Aim: Copy out every one of the entries below word for word, without changing a single character.

Item-finding records:
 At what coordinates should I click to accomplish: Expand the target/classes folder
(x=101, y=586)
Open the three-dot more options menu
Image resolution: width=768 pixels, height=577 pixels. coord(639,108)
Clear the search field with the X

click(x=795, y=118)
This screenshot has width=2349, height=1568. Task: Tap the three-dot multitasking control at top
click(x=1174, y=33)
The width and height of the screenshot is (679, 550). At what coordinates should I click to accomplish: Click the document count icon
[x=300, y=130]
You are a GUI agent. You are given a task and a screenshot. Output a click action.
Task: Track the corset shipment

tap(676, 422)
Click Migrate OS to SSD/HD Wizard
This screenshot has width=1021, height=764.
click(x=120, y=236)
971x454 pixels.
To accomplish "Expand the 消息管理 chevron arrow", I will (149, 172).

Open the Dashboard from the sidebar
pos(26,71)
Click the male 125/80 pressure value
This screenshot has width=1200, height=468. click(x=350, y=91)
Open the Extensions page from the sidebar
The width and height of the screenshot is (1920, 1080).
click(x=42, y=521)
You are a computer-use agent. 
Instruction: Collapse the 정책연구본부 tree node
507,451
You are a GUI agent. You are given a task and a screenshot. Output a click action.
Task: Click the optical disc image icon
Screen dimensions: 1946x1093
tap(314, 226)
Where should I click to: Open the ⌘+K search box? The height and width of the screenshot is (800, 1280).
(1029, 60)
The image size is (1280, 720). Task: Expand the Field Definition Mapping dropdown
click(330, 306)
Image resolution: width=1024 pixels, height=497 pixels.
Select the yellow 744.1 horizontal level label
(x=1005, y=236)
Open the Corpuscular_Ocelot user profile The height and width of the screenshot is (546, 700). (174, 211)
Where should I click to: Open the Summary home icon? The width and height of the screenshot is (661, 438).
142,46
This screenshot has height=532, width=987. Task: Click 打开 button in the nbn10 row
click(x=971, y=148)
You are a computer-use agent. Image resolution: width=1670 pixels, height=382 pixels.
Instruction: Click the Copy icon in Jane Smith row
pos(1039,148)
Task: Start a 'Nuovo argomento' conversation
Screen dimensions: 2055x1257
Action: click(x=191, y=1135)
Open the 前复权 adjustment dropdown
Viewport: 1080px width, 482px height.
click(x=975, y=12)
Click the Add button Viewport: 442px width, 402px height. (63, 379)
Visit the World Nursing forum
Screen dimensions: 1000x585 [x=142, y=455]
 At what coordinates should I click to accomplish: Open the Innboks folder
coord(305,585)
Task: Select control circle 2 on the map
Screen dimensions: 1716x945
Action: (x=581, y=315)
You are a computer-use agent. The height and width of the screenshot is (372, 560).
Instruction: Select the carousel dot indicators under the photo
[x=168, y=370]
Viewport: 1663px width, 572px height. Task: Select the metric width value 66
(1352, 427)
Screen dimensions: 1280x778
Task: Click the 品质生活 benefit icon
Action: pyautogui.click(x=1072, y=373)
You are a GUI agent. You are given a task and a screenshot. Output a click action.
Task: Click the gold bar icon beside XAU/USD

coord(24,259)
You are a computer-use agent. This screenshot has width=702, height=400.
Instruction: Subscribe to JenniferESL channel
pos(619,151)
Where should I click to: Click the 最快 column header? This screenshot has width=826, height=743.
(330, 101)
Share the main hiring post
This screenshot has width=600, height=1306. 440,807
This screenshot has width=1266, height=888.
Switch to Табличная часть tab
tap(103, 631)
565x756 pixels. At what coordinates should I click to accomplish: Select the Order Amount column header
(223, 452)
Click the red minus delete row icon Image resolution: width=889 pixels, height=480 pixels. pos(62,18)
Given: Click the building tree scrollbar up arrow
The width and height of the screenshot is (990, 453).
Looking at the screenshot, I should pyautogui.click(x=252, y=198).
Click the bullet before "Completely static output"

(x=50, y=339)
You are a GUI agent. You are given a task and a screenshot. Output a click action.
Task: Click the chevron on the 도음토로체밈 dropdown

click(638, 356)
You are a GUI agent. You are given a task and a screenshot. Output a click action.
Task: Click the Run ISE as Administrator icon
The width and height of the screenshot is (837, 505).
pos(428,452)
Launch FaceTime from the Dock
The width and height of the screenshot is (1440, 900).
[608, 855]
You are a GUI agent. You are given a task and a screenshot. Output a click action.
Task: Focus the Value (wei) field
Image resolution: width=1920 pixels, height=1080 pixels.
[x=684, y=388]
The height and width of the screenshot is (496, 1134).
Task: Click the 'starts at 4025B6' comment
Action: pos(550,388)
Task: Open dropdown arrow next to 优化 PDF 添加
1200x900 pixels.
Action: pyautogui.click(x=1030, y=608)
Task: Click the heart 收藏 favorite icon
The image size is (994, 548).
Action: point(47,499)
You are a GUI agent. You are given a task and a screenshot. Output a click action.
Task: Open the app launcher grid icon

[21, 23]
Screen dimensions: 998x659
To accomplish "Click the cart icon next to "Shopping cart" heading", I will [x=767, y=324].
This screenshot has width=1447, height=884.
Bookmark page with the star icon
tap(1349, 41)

Answer in full:
 At what coordinates should I click to accomplish: Expand the target/classes folder
(x=101, y=586)
Open the three-dot more options menu
Image resolution: width=768 pixels, height=577 pixels. coord(639,108)
Clear the search field with the X

click(x=795, y=118)
This screenshot has width=2349, height=1568. Task: Tap the three-dot multitasking control at top
click(x=1174, y=33)
The width and height of the screenshot is (679, 550). At what coordinates should I click to accomplish: Click the document count icon
[x=300, y=130]
You are a GUI agent. You are given a task and a screenshot. Output a click action.
Task: Track the corset shipment

tap(676, 422)
Click Migrate OS to SSD/HD Wizard
This screenshot has width=1021, height=764.
click(x=120, y=236)
971x454 pixels.
To accomplish "Expand the 消息管理 chevron arrow", I will (149, 172).

Open the Dashboard from the sidebar
pos(26,71)
Click the male 125/80 pressure value
This screenshot has width=1200, height=468. click(x=350, y=91)
Open the Extensions page from the sidebar
The width and height of the screenshot is (1920, 1080).
click(x=42, y=521)
You are a computer-use agent. 
Instruction: Collapse the 정책연구본부 tree node
507,451
You are a GUI agent. You are given a task and a screenshot. Output a click action.
Task: Click the optical disc image icon
Screen dimensions: 1946x1093
tap(314, 226)
Where should I click to: Open the ⌘+K search box? The height and width of the screenshot is (800, 1280).
(1029, 60)
The image size is (1280, 720). Task: Expand the Field Definition Mapping dropdown
click(330, 306)
Image resolution: width=1024 pixels, height=497 pixels.
Select the yellow 744.1 horizontal level label
(x=1005, y=236)
Open the Corpuscular_Ocelot user profile The height and width of the screenshot is (546, 700). (174, 211)
Where should I click to: Open the Summary home icon? The width and height of the screenshot is (661, 438).
142,46
This screenshot has height=532, width=987. Task: Click 打开 button in the nbn10 row
click(x=971, y=148)
You are a computer-use agent. Image resolution: width=1670 pixels, height=382 pixels.
Instruction: Click the Copy icon in Jane Smith row
pos(1039,148)
Task: Start a 'Nuovo argomento' conversation
Screen dimensions: 2055x1257
Action: click(x=191, y=1135)
Open the 前复权 adjustment dropdown
Viewport: 1080px width, 482px height.
click(x=975, y=12)
Click the Add button Viewport: 442px width, 402px height. (63, 379)
Visit the World Nursing forum
Screen dimensions: 1000x585 [x=142, y=455]
 At what coordinates should I click to accomplish: Open the Innboks folder
coord(305,585)
Task: Select control circle 2 on the map
Screen dimensions: 1716x945
Action: (x=581, y=315)
You are a computer-use agent. The height and width of the screenshot is (372, 560).
Instruction: Select the carousel dot indicators under the photo
[x=168, y=370]
Viewport: 1663px width, 572px height. Task: Select the metric width value 66
(1352, 427)
Screen dimensions: 1280x778
Task: Click the 品质生活 benefit icon
Action: pyautogui.click(x=1072, y=373)
You are a GUI agent. You are given a task and a screenshot. Output a click action.
Task: Click the gold bar icon beside XAU/USD

coord(24,259)
You are a computer-use agent. This screenshot has width=702, height=400.
Instruction: Subscribe to JenniferESL channel
pos(619,151)
Where should I click to: Click the 最快 column header? This screenshot has width=826, height=743.
(330, 101)
Share the main hiring post
This screenshot has width=600, height=1306. 440,807
This screenshot has width=1266, height=888.
Switch to Табличная часть tab
tap(103, 631)
565x756 pixels. At what coordinates should I click to accomplish: Select the Order Amount column header
(223, 452)
Click the red minus delete row icon Image resolution: width=889 pixels, height=480 pixels. pos(62,18)
Given: Click the building tree scrollbar up arrow
The width and height of the screenshot is (990, 453).
Looking at the screenshot, I should pyautogui.click(x=252, y=198).
Click the bullet before "Completely static output"

(x=50, y=339)
You are a GUI agent. You are given a task and a screenshot. Output a click action.
Task: Click the chevron on the 도음토로체밈 dropdown

click(638, 356)
You are a GUI agent. You are given a task and a screenshot. Output a click action.
Task: Click the Run ISE as Administrator icon
The width and height of the screenshot is (837, 505).
pos(428,452)
Launch FaceTime from the Dock
The width and height of the screenshot is (1440, 900).
[608, 855]
You are a GUI agent. You are given a task and a screenshot. Output a click action.
Task: Focus the Value (wei) field
Image resolution: width=1920 pixels, height=1080 pixels.
[x=684, y=388]
The height and width of the screenshot is (496, 1134).
Task: Click the 'starts at 4025B6' comment
Action: pos(550,388)
Task: Open dropdown arrow next to 优化 PDF 添加
1200x900 pixels.
Action: pyautogui.click(x=1030, y=608)
Task: Click the heart 收藏 favorite icon
The image size is (994, 548).
Action: point(47,499)
You are a GUI agent. You are given a task and a screenshot. Output a click action.
Task: Open the app launcher grid icon

[21, 23]
Screen dimensions: 998x659
To accomplish "Click the cart icon next to "Shopping cart" heading", I will [x=767, y=324].
This screenshot has width=1447, height=884.
Bookmark page with the star icon
tap(1349, 41)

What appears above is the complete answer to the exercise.